Element lookup records:
####################

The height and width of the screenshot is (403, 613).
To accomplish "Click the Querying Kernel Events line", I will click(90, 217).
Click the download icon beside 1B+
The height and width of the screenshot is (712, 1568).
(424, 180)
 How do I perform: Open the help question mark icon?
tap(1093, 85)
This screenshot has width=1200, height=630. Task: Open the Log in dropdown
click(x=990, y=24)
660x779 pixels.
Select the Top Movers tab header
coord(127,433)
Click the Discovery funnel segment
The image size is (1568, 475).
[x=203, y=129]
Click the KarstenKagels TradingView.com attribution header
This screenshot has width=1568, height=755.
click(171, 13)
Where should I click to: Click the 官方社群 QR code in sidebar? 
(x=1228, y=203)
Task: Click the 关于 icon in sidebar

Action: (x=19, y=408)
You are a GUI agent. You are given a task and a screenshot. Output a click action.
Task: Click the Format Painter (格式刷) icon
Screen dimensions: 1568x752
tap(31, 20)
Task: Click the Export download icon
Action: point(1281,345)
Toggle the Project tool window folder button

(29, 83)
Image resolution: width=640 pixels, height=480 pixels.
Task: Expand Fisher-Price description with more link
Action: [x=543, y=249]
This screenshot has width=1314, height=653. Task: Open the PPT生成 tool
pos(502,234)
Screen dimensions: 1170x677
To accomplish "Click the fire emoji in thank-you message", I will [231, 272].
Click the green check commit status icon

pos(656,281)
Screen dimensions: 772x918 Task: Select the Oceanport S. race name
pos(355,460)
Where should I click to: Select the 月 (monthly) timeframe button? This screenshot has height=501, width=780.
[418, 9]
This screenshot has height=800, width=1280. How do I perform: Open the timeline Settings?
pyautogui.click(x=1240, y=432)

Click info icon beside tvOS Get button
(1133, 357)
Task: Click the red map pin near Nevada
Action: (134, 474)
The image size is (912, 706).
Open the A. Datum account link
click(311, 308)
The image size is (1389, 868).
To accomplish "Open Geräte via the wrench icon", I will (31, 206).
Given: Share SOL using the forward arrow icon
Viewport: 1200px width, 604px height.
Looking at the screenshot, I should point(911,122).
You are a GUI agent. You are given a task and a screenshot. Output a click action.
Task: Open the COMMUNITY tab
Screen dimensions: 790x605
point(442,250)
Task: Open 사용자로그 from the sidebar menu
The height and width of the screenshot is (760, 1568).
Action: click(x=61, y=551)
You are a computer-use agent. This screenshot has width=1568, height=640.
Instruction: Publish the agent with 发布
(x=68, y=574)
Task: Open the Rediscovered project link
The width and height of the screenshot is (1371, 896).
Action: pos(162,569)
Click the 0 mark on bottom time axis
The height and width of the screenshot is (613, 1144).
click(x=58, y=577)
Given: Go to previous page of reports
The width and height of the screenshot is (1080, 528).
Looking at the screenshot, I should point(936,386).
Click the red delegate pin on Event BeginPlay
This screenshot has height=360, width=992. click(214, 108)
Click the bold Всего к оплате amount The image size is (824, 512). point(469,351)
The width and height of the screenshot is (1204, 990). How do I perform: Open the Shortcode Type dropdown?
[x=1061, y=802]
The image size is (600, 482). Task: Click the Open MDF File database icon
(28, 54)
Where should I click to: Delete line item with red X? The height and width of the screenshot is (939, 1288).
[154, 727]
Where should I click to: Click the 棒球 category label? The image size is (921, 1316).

####################

■ Task instructions: Convert the records starting at the line that contains "The image size is (1389, 868)." and ending at the line that contains "(x=68, y=574)" into a two-column CSV with the headers text and answer. Give one row per record, with each value in a quoted field and any line breaks replaced by spaces.

■ Exercise response:
text,answer
"The image size is (1389, 868). To accomplish ""Open Geräte via the wrench icon"",","I will (31, 206)."
"Given: Share SOL using the forward arrow icon Viewport: 1200px width, 604px height.","Looking at the screenshot, I should point(911,122)."
"You are a GUI agent. You are given a task and a screenshot. Output a click action. Task: Open the COMMUNITY tab Screen dimensions: 790x605","point(442,250)"
"Task: Open 사용자로그 from the sidebar menu The height and width of the screenshot is (760, 1568).","Action: click(x=61, y=551)"
"You are a computer-use agent. This screenshot has width=1568, height=640. Instruction: Publish the agent with 发布","(x=68, y=574)"